In one of Bill James' baseball books, he quoted the Yankees' Graig Nettles as telling about an at-bat against Fidrych, who, as usual, was talking to the ball before pitching to Nettles. Immediately Graig jumped out of the batter's box and started talking to his bat. He reportedly said, "Never mind what he says to the ball. You just hit it over the outfield fence!" Nettles struck out. "Damn," he said. "Japanese bat. Doesn't understand a word of English." Nettles actually hit Fidrych very well in his career, though, with a .389 average [7-for-18] and two home runs.
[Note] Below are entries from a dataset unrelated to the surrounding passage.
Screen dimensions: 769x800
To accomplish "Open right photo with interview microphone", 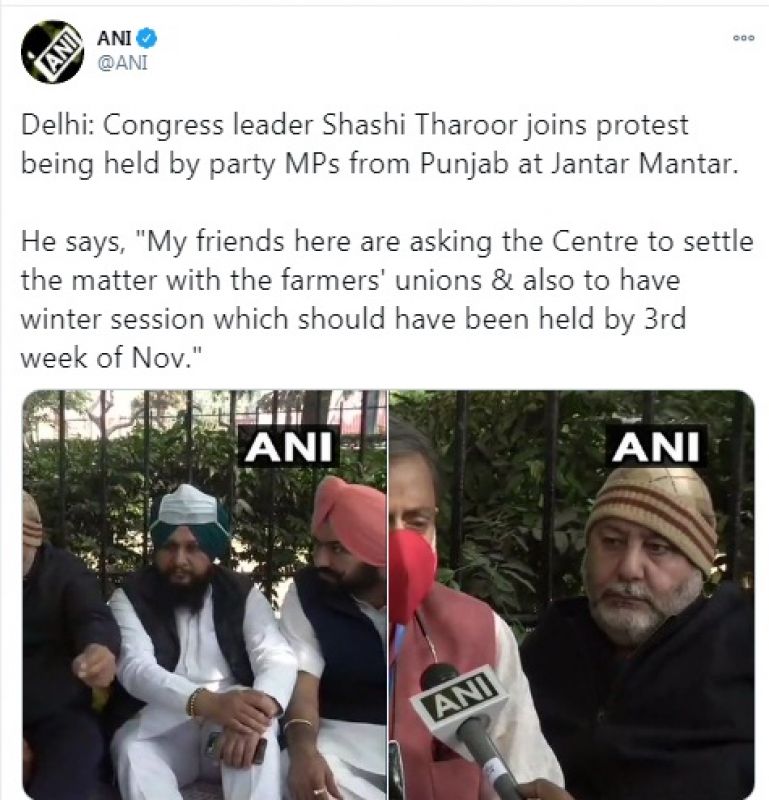I will (x=572, y=594).
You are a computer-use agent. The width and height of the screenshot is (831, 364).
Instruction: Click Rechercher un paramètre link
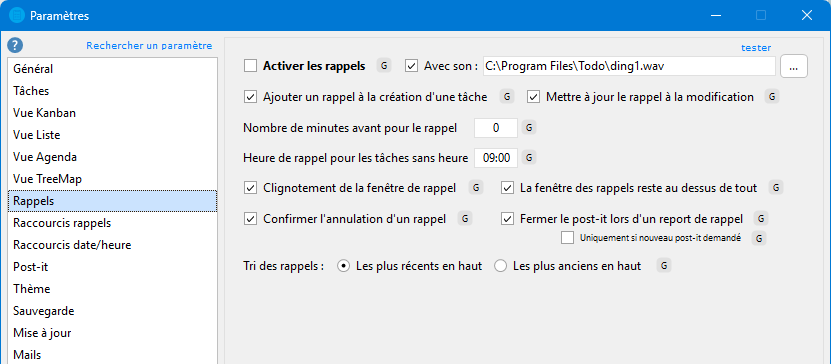pos(149,46)
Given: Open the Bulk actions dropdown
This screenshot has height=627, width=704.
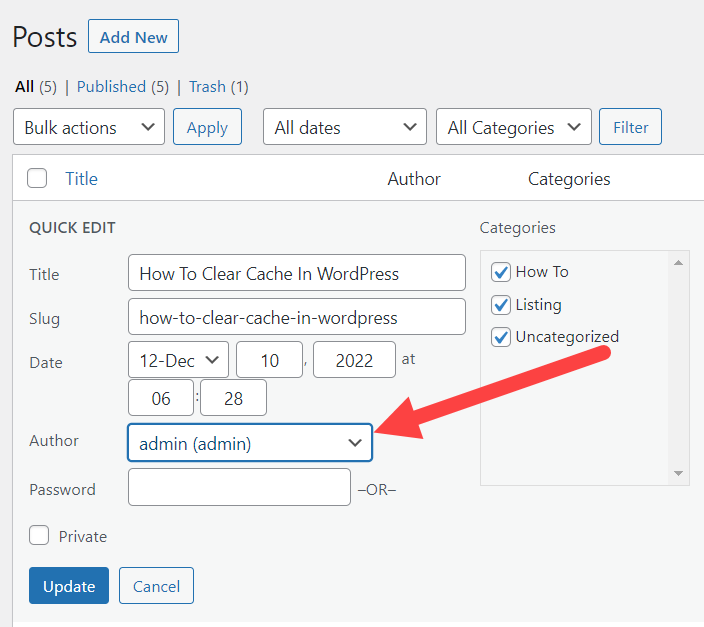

On April 15, 2009, the Tigers paid tribute to Fidrych at Comerica Park with a moment of silence and a video before their game against the Chicago White Sox.

At the time of his death he was about to be inducted into the National Polish-American Sports Hall of Fame. He was inducted posthumously on June 18, 2009.

On June 19, 2009, Jessica Fidrych honored her father at Comerica Park by throwing out the ceremonial first pitch to manager Jim Leyland for the Tigers game against the Milwaukee Brewers. Prior to throwing out the first pitch, Jessica "manicured the mound" just like her father. Ann Fidrych, widow of Mark Fidrych, was also present on the field for the ceremony. On July 26, 2026 Fidrych’s grandson, David, threw out the first pitch at Comerica Park in honor of his grandfather. He did all of his grandfather’s on the mound rituals, including “manicuring the mound”, pointing the ball & even taking long bounding strides off the mound after the pitch.

The Baseball Project, a band that specializes in songs about baseball, honored Fidrych in their song "1976".

The Varsity Baseball Field at Algonquin Regional High School is named in honor of Mark Fidrych.